*** INPUT RECORDS
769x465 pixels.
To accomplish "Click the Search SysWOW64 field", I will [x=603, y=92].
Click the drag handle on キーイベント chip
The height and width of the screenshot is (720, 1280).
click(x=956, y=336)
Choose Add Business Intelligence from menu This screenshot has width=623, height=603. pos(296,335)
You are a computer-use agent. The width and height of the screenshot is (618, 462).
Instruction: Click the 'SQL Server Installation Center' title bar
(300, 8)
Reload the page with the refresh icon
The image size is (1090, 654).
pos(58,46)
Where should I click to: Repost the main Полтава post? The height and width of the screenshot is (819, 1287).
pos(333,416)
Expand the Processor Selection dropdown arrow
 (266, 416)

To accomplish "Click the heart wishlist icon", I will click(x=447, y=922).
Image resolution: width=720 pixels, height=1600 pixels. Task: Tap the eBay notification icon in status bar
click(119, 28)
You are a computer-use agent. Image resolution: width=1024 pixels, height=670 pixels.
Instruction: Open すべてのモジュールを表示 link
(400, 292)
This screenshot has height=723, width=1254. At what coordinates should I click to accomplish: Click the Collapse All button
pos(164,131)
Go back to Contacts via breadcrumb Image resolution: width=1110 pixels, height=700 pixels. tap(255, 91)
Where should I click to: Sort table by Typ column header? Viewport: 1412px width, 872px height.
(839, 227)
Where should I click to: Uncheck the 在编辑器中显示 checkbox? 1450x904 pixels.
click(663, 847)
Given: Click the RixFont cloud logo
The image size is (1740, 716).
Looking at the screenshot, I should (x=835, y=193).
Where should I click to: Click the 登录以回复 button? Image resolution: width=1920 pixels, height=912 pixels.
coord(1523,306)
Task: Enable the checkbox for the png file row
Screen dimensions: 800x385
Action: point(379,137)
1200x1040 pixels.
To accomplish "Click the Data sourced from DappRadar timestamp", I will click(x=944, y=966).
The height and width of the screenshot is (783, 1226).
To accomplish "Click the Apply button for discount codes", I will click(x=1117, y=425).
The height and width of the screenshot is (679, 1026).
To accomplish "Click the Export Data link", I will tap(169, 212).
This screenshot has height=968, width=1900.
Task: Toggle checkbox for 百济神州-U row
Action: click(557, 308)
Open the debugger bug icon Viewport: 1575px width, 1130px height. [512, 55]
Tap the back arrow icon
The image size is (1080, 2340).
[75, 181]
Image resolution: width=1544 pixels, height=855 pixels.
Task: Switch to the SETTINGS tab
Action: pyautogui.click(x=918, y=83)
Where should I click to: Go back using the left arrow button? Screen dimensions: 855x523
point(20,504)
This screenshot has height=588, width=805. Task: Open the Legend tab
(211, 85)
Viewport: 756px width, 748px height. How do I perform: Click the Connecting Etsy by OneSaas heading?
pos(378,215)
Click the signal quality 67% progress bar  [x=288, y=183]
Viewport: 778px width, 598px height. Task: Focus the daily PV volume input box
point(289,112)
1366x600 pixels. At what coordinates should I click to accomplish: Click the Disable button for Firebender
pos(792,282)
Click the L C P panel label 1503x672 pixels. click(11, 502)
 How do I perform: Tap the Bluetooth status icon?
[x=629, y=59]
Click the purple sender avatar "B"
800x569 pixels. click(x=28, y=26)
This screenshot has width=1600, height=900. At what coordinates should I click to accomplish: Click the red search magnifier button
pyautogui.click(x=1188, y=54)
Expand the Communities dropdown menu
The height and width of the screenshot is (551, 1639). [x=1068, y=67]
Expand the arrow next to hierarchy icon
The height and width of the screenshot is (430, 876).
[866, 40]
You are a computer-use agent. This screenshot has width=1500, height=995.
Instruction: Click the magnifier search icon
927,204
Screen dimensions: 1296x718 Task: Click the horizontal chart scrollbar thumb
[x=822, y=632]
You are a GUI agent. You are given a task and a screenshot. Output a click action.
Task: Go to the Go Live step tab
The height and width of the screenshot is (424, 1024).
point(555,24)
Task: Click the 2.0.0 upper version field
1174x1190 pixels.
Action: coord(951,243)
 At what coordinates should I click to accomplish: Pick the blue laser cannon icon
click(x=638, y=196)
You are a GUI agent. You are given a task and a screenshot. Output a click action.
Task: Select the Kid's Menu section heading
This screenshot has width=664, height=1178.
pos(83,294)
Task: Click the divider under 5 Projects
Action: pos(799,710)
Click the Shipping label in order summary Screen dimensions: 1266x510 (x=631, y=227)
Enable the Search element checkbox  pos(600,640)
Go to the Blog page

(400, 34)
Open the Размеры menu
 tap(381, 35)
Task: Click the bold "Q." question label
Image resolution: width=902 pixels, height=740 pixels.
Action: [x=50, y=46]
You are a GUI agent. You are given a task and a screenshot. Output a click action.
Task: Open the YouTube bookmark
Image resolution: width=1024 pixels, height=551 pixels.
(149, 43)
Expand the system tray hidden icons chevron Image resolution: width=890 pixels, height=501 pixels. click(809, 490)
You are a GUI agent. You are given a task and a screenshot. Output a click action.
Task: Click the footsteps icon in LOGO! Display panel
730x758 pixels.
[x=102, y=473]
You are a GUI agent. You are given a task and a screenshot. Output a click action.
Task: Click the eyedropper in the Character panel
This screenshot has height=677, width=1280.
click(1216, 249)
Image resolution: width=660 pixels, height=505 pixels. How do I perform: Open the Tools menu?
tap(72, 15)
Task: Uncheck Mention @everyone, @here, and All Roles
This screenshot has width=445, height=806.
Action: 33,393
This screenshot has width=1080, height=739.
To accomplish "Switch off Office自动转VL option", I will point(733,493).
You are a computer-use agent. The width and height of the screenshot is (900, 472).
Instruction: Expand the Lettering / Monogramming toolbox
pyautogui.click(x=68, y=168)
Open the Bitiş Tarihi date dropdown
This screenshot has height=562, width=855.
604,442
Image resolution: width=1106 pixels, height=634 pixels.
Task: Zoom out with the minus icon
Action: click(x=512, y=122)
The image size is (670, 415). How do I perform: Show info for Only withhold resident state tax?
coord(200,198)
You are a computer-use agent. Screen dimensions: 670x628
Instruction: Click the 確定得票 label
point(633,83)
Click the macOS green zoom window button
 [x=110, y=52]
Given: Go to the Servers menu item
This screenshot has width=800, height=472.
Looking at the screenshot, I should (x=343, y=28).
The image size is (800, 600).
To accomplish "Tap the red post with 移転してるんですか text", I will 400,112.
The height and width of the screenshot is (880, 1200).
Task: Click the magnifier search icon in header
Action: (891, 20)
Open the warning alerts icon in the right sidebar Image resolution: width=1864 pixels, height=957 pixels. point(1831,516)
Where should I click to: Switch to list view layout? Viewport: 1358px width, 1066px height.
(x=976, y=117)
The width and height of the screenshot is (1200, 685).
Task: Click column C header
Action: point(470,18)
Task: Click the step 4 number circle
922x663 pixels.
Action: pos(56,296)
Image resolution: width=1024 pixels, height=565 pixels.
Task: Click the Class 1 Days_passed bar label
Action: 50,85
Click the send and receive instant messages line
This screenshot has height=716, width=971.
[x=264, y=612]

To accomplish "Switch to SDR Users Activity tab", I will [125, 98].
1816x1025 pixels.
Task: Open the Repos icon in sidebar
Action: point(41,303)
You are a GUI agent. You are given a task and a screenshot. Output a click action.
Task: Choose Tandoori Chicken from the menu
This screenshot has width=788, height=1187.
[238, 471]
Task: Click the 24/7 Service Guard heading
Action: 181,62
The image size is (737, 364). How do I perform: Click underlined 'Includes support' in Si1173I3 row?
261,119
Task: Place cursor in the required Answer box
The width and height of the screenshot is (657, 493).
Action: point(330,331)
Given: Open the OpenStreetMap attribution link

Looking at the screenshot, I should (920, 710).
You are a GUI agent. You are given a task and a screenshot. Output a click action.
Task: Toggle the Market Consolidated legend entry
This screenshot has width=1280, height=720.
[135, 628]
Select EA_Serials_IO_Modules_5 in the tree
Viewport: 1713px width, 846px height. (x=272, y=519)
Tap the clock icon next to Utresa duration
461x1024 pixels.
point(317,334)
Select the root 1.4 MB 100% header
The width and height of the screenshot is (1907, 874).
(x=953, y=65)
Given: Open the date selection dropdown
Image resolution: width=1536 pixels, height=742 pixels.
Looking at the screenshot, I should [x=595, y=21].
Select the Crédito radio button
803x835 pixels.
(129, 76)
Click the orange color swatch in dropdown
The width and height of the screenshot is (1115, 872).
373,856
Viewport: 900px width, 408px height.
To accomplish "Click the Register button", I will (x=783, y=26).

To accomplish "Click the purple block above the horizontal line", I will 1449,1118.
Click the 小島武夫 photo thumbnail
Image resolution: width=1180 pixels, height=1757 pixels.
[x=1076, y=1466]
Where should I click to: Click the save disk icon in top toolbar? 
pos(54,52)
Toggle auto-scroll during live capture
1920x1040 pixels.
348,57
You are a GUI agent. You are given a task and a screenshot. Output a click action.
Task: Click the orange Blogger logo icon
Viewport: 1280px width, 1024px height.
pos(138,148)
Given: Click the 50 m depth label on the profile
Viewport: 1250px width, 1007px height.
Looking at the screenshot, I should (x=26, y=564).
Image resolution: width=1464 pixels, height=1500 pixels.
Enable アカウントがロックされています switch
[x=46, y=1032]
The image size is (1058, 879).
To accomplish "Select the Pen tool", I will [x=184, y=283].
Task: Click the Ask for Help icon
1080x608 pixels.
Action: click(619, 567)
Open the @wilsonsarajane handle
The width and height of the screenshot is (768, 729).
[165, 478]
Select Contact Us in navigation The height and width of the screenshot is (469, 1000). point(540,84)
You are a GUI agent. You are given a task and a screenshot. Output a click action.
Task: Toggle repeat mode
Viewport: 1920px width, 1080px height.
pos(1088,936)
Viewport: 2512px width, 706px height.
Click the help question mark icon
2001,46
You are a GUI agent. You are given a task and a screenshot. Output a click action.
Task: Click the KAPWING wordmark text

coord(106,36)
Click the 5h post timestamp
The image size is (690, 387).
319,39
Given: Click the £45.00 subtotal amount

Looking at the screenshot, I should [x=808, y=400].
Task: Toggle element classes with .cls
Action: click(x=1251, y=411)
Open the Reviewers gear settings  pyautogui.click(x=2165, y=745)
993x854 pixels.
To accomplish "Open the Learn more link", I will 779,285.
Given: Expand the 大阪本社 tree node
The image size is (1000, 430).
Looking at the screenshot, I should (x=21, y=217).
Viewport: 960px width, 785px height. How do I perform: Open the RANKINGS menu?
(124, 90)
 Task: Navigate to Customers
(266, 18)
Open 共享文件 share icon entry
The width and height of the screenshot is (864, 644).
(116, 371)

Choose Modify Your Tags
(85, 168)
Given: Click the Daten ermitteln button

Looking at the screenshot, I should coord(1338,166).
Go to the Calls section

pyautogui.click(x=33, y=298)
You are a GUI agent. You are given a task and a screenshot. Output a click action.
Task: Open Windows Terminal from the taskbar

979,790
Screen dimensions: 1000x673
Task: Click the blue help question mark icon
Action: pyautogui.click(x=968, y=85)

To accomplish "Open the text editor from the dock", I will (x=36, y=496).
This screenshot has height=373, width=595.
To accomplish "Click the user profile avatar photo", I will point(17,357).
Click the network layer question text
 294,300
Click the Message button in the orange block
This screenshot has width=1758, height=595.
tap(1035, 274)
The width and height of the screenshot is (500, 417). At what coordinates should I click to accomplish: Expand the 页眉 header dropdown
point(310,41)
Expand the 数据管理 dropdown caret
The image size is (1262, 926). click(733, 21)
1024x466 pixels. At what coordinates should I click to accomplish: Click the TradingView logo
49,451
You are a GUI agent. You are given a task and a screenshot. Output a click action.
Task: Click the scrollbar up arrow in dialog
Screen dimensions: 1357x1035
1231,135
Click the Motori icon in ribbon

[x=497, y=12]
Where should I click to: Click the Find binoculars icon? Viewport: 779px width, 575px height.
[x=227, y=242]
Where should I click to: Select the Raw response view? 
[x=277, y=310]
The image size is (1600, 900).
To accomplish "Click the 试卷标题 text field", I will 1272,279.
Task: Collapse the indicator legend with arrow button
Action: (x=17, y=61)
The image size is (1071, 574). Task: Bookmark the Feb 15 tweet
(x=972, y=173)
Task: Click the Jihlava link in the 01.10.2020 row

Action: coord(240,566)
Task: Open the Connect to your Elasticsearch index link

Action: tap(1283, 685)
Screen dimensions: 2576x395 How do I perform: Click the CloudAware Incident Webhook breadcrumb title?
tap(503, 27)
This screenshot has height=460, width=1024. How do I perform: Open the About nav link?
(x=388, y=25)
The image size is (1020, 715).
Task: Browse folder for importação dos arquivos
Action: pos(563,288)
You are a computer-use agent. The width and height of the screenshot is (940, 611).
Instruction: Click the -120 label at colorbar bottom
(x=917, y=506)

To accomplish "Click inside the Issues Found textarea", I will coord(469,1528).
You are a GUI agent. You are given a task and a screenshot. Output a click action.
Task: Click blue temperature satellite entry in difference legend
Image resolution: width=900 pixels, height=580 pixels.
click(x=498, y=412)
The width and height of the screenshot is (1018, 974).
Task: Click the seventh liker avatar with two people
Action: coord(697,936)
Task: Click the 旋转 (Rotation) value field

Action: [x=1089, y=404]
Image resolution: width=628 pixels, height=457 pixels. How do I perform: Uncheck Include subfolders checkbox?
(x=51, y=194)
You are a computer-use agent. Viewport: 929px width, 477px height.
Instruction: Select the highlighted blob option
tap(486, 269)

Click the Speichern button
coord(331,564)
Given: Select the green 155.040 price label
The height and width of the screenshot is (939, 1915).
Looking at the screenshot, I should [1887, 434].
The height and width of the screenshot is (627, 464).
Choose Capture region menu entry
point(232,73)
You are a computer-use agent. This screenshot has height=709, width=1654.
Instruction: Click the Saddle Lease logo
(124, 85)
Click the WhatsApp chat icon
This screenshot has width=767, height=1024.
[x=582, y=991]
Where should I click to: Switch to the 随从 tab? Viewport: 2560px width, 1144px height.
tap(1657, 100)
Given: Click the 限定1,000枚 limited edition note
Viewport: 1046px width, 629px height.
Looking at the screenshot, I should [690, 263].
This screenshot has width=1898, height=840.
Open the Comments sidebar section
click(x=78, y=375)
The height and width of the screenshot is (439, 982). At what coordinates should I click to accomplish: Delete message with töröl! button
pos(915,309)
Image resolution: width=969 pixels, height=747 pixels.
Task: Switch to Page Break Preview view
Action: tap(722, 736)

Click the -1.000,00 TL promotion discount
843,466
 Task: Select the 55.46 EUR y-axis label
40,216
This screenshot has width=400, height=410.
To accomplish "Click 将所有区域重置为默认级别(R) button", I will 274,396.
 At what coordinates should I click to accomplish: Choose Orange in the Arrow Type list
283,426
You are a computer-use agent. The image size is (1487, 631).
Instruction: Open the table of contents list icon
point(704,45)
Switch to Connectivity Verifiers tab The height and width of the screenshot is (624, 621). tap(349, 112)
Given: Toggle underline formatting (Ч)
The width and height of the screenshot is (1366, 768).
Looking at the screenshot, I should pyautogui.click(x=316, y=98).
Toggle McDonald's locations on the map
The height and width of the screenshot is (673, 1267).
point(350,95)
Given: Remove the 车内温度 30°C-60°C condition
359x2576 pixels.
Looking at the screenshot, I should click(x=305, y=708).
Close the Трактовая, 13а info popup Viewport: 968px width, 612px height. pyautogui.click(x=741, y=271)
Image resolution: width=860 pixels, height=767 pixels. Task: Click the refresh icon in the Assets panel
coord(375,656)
******
§ **WHAT THE TASK ASKS**
For each line above that contains the word "profile", make a copy.

§ **EXERCISE RESULT**
Given: Click the 50 m depth label on the profile
To accomplish "Click the user profile avatar photo", I will point(17,357).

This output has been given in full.